Surgery Partners Future Earnings Per Share Growth
Risks
What could happen that would invalidate this narrative?- Rising interest expenses due to the expiration of fixed-rate swaps and exposure to floating rates has led to notable increases in cash outflows for debt service, putting downward pressure on net earnings and cash flow conversion.
- The pace of acquisitions is slower than expected, with only a third of the targeted $200 million in capital deployed by mid-year, reducing the incremental EBITDA growth and risking underperformance on stated revenue and earnings guidance should acquisition timing continue to lag.
- Portfolio optimization initiatives, including potential divestitures, minority partnerships, or sales of facilities, while aimed at deleveraging, introduce execution risk that could disrupt revenue streams, compress margins, or slow organic growth if not managed carefully.
- A substantial portion of new facility development (de novos) is not majority-owned and comes through as management fees or equity earnings rather than consolidated facility revenue, potentially muting direct revenue contribution and limiting margin upside from these growth investments.
- Ongoing regulatory changes and payer pressures-such as evolving pre-authorization processes, medical necessity requirements, and shifting reimbursement models-may create compliance burdens, compress pricing power, and introduce volatility in revenue cycles, challenging sustained margin expansion.
Valuation
How have all the factors above been brought together to estimate a fair value?- The analysts have a consensus price target of $31.0 for Surgery Partners based on their expectations of its future earnings growth, profit margins and other risk factors. However, there is a degree of disagreement amongst analysts, with the most bullish reporting a price target of $36.0, and the most bearish reporting a price target of just $24.0.

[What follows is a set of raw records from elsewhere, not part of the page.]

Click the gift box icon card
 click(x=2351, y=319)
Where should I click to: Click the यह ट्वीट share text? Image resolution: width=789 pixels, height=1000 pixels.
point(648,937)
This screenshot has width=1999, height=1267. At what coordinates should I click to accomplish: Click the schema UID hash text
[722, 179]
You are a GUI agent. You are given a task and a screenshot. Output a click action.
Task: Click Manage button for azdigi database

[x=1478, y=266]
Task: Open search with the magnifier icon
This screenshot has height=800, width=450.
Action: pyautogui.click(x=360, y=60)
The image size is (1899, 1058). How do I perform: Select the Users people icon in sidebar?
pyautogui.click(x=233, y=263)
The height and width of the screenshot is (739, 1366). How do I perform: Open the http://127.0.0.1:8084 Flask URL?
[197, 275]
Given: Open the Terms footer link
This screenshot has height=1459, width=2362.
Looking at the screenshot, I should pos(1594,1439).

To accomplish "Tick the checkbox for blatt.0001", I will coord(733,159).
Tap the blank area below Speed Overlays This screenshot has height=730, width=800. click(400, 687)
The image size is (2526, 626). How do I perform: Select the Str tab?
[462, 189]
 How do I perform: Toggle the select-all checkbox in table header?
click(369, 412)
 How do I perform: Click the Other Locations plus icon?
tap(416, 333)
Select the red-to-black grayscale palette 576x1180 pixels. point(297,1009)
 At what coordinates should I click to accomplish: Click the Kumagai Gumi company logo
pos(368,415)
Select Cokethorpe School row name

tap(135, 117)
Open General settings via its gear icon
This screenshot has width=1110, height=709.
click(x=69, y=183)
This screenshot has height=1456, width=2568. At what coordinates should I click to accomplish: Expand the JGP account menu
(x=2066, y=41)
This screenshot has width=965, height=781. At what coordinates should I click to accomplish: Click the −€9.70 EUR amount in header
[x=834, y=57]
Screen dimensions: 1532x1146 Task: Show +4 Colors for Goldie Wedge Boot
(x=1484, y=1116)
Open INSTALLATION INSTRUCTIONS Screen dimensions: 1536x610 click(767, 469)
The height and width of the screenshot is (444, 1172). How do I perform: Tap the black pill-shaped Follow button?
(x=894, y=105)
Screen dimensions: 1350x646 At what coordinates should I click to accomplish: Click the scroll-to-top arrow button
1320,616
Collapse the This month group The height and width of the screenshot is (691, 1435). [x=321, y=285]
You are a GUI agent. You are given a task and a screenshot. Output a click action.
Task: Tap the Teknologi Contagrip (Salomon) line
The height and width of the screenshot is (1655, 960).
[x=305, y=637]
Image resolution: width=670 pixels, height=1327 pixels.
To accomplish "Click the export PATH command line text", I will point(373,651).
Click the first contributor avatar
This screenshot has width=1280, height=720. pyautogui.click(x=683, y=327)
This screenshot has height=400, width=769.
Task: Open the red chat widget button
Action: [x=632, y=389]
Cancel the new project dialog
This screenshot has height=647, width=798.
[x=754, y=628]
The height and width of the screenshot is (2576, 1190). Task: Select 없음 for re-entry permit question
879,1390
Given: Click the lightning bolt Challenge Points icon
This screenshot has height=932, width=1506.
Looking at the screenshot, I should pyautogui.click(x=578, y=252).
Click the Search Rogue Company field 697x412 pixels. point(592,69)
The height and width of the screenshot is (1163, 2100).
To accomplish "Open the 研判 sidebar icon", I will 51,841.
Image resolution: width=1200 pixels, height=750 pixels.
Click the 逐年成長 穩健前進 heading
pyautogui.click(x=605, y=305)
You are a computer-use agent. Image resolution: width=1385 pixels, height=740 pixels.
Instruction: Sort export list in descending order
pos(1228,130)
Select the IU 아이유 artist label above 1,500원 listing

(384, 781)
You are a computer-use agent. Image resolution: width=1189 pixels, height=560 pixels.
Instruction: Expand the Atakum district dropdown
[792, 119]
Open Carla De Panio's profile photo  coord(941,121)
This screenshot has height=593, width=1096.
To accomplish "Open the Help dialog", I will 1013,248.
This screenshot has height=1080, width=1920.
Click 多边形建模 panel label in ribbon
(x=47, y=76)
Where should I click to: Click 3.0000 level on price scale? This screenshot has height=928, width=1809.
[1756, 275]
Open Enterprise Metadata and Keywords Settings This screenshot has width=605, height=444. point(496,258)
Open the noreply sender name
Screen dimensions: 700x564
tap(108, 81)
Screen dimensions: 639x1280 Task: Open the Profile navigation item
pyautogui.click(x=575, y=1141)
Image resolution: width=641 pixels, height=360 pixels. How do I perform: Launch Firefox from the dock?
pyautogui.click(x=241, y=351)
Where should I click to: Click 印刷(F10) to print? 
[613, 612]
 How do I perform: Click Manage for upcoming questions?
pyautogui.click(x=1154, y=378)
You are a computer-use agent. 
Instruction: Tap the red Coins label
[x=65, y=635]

- In order for you to agree with the analyst's consensus, you'd need to believe that by 2028, revenues will be $4.3 billion, earnings will come to $164.3 million, and it would be trading on a PE ratio of 30.6x, assuming you use a discount rate of 7.7%.
- Given the current share price of $22.51, the analyst price target of $31.0 is 27.4% higher.
- We always encourage you to reach your own conclusions though. So sense check these analyst numbers against your own assumptions and expectations based on your understanding of the business and what you believe is probable.
How well do narratives help inform your perspective?
Disclaimer
AnalystConsensusTarget is a tool utilizing a Large Language Model (LLM) that ingests data on consensus price targets, forecasted revenue and earnings figures, as well as the transcripts of earnings calls to produce qualitative analysis. The narratives produced by AnalystConsensusTarget are general in nature and are based solely on analyst data and publicly-available material published by the respective companies. These scenarios are not indicative of the company's future performance and are exploratory in nature. Simply Wall St has no position in the company(s) mentioned. Simply Wall St may provide the securities issuer or related entities with website advertising services for a fee, on an arm's length basis. These relationships have no impact on the way we conduct our business, the content we host, or how our content is served to users. The price targets and estimates used are consensus data, and do not constitute a recommendation to buy or sell any stock, and they do not take account of your objectives, or your financial situation. Note that AnalystConsensusTarget's analysis may not factor in the latest price-sensitive company announcements or qualitative material.